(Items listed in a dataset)
* * * * * * * * *
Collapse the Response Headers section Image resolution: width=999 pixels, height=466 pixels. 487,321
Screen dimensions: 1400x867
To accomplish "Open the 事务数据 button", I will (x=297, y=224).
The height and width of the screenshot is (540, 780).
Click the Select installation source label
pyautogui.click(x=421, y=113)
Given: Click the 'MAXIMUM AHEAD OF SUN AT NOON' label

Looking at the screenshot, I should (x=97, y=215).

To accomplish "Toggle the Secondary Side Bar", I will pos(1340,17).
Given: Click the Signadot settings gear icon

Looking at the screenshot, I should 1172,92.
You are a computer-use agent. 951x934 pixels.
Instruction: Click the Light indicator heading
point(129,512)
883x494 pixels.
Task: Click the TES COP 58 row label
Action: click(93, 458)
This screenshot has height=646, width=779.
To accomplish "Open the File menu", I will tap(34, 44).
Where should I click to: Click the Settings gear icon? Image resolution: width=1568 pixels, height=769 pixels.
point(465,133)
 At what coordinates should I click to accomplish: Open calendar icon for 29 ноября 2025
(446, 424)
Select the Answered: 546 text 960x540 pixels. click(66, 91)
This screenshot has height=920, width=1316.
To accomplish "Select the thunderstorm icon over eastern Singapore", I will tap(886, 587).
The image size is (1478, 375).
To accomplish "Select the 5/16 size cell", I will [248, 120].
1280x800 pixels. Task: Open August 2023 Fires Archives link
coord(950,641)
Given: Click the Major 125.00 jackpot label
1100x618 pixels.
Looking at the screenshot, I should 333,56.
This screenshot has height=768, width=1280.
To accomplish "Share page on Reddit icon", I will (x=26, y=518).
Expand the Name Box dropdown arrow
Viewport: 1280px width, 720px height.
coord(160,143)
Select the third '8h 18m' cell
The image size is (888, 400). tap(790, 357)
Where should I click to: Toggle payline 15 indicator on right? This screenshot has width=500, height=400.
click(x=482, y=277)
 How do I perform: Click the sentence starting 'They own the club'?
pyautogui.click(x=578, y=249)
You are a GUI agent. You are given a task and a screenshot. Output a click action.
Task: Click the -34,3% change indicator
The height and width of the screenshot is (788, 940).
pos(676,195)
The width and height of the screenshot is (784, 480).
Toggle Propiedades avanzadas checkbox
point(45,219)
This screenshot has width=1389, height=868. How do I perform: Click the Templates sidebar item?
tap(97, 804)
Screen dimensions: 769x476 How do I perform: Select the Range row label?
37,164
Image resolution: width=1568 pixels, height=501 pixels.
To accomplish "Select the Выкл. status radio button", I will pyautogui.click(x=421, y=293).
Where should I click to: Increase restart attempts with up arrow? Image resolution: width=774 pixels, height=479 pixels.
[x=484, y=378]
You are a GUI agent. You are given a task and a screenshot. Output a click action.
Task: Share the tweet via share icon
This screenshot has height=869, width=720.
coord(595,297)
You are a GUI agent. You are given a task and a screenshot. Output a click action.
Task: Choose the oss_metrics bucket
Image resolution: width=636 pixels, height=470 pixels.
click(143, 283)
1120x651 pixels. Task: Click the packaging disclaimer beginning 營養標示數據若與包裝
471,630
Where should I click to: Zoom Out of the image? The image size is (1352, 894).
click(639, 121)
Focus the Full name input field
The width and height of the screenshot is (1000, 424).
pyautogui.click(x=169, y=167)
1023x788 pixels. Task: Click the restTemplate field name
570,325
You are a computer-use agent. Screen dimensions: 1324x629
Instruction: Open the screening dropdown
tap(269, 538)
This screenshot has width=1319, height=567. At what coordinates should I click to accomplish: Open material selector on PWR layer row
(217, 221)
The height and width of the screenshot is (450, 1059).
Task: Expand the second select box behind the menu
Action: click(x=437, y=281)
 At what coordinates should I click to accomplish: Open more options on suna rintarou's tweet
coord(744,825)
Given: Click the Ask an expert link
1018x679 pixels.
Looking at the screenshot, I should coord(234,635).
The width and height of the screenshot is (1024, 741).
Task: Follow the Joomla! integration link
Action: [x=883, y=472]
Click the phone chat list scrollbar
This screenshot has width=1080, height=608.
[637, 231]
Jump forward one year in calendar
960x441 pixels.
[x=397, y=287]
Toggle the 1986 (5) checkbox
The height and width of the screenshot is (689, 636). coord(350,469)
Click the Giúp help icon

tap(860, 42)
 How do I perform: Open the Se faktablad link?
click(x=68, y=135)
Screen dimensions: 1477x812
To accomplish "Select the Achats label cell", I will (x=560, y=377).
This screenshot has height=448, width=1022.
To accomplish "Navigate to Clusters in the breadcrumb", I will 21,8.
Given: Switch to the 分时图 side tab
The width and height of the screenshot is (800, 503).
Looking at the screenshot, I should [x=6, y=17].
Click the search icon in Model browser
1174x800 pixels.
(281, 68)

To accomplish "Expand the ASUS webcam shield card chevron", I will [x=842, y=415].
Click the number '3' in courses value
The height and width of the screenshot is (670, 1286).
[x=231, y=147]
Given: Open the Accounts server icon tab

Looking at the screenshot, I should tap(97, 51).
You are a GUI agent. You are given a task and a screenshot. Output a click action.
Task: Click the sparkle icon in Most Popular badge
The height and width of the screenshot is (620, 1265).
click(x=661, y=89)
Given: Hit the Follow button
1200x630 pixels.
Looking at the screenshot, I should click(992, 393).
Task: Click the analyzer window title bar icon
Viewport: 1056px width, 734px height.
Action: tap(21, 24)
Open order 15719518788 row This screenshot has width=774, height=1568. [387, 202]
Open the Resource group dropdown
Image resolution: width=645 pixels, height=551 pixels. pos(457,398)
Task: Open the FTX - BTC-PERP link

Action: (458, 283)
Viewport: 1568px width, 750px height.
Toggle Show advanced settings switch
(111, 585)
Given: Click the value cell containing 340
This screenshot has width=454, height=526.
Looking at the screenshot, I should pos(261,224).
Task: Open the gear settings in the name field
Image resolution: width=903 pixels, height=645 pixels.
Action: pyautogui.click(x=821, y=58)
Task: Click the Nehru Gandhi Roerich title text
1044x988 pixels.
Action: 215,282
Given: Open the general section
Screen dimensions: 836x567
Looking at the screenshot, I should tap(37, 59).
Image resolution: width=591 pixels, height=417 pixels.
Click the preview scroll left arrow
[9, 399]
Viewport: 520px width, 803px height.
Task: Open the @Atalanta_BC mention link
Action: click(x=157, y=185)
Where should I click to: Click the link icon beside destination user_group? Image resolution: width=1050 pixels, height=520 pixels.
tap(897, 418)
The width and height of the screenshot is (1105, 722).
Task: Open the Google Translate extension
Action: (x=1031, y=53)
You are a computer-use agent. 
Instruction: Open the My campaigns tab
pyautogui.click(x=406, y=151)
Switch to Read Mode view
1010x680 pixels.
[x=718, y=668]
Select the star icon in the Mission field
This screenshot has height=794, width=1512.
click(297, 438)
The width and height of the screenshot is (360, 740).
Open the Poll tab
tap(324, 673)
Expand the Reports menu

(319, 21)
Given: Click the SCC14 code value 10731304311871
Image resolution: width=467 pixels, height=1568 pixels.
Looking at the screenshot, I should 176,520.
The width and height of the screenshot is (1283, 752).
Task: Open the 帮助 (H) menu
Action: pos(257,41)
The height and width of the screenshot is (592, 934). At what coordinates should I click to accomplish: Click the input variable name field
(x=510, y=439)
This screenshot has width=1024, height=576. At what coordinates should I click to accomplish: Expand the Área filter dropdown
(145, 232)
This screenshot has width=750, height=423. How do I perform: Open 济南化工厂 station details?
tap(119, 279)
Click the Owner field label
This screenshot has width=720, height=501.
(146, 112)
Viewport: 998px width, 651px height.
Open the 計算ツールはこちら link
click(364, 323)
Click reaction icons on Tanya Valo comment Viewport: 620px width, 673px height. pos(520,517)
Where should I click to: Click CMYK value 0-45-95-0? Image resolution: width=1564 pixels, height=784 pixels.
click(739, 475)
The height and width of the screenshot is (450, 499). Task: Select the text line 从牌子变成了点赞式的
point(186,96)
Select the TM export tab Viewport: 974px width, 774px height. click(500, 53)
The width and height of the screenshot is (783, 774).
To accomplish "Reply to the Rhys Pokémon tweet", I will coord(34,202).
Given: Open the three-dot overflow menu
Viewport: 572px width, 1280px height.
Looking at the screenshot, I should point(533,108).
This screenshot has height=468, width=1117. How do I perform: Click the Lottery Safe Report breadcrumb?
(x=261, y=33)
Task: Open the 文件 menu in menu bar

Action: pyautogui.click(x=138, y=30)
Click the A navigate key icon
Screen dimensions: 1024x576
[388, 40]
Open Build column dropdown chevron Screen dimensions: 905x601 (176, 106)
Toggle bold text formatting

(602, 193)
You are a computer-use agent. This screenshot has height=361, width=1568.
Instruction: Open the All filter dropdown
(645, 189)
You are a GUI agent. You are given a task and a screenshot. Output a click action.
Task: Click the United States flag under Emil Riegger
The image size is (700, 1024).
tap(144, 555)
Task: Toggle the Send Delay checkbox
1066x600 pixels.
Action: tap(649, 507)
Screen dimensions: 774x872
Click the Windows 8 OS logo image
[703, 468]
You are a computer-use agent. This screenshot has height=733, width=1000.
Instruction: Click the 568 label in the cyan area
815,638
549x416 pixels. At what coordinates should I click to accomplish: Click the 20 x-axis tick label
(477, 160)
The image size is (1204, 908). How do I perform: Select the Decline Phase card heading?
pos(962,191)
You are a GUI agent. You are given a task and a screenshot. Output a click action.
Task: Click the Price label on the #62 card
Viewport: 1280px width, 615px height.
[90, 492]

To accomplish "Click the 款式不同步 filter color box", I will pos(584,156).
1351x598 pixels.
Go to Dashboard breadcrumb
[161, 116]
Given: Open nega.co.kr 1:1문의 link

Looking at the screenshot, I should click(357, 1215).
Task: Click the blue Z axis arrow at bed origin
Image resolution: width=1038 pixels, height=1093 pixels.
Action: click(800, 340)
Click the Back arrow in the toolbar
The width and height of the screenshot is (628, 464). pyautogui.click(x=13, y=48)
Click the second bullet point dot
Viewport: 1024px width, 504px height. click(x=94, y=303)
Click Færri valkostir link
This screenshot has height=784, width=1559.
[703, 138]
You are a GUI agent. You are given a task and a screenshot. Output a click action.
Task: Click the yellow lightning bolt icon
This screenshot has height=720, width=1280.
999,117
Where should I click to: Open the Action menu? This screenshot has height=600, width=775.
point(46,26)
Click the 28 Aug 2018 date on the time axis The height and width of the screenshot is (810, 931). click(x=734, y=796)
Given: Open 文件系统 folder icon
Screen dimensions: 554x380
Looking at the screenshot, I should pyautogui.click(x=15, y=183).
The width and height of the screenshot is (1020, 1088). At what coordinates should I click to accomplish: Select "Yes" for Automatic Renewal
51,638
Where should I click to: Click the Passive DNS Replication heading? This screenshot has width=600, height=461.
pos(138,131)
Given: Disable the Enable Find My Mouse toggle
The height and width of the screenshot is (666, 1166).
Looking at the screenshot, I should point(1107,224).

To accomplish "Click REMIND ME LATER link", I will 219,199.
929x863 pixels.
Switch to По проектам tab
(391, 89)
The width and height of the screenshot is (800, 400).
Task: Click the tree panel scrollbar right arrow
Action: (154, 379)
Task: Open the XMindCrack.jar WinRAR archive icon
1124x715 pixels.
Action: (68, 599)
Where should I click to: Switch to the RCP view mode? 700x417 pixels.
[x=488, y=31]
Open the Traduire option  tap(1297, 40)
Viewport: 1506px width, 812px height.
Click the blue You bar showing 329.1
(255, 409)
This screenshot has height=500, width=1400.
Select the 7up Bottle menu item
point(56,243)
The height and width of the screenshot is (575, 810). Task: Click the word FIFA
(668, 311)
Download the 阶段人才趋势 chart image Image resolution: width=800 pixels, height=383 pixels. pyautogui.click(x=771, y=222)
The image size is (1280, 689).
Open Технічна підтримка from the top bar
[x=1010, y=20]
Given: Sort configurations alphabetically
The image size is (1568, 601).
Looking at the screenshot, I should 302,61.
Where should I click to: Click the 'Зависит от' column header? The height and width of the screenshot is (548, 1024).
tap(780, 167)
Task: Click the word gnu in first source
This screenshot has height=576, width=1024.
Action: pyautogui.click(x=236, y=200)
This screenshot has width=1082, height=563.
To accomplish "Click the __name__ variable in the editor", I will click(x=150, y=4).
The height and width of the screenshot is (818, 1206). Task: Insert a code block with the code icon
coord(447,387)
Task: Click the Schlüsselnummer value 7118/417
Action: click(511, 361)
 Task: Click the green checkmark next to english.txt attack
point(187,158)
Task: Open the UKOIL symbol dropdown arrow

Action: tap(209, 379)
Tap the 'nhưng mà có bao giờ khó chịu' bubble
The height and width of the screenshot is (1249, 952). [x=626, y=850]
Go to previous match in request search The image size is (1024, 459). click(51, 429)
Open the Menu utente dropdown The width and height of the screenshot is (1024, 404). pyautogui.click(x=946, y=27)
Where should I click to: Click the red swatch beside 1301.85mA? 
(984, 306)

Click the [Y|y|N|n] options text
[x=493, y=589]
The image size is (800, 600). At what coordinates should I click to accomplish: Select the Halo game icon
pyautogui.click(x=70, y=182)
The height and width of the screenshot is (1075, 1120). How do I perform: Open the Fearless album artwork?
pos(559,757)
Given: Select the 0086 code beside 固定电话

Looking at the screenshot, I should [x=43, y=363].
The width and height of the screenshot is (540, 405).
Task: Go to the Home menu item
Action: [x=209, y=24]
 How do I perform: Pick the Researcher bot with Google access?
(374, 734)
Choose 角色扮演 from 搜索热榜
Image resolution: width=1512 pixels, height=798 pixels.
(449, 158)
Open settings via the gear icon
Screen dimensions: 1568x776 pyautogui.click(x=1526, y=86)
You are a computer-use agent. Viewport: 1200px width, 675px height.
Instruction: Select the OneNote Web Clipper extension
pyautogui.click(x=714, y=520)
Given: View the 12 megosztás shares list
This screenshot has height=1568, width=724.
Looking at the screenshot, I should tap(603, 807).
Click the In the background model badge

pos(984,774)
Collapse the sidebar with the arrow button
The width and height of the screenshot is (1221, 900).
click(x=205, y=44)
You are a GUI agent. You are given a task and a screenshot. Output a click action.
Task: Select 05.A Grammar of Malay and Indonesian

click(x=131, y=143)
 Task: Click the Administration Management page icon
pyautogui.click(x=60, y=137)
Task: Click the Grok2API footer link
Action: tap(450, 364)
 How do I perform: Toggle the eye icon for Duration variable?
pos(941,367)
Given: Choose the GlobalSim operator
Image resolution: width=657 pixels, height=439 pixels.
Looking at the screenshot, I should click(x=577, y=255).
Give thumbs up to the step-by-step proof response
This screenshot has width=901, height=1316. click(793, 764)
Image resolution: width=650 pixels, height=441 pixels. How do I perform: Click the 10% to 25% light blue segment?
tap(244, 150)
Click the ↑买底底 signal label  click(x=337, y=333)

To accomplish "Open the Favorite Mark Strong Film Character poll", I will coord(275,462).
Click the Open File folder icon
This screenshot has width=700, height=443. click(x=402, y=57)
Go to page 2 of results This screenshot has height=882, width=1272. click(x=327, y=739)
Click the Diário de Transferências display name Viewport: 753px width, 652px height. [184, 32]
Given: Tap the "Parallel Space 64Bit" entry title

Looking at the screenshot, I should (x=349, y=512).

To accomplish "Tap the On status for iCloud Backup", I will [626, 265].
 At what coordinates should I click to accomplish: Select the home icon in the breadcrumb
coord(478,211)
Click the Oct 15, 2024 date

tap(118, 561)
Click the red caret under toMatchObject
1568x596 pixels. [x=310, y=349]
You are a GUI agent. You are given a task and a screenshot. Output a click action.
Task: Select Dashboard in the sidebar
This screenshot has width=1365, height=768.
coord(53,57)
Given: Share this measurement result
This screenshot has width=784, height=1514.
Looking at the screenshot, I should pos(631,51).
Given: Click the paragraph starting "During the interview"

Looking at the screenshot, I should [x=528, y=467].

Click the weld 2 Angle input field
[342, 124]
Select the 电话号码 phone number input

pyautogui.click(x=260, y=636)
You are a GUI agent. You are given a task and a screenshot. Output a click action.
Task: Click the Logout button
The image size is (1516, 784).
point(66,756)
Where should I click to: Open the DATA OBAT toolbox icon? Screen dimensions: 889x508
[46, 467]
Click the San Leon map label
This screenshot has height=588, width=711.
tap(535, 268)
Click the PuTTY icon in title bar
* * * * * * * * *
[Work item]:
Using the data above, repeat exactly the lines that begin at the line with "1200x630 pixels." and end at the line with "Select the star icon in the Mission field", both ends included.

[Exercise answer]:
1200x630 pixels.
Looking at the screenshot, I should click(992, 393).
Task: Click the analyzer window title bar icon
Viewport: 1056px width, 734px height.
Action: tap(21, 24)
Open order 15719518788 row This screenshot has width=774, height=1568. [387, 202]
Open the Resource group dropdown
Image resolution: width=645 pixels, height=551 pixels. pos(457,398)
Task: Open the FTX - BTC-PERP link

Action: (458, 283)
Viewport: 1568px width, 750px height.
Toggle Show advanced settings switch
(111, 585)
Given: Click the value cell containing 340
This screenshot has width=454, height=526.
Looking at the screenshot, I should pos(261,224).
Task: Open the gear settings in the name field
Image resolution: width=903 pixels, height=645 pixels.
Action: pyautogui.click(x=821, y=58)
Task: Click the Nehru Gandhi Roerich title text
1044x988 pixels.
Action: 215,282
Given: Open the general section
Screen dimensions: 836x567
Looking at the screenshot, I should tap(37, 59).
Image resolution: width=591 pixels, height=417 pixels.
Click the preview scroll left arrow
[9, 399]
Viewport: 520px width, 803px height.
Task: Open the @Atalanta_BC mention link
Action: click(x=157, y=185)
Where should I click to: Click the link icon beside destination user_group? Image resolution: width=1050 pixels, height=520 pixels.
tap(897, 418)
The width and height of the screenshot is (1105, 722).
Task: Open the Google Translate extension
Action: (x=1031, y=53)
You are a computer-use agent. 
Instruction: Open the My campaigns tab
pyautogui.click(x=406, y=151)
Switch to Read Mode view
1010x680 pixels.
[x=718, y=668]
Select the star icon in the Mission field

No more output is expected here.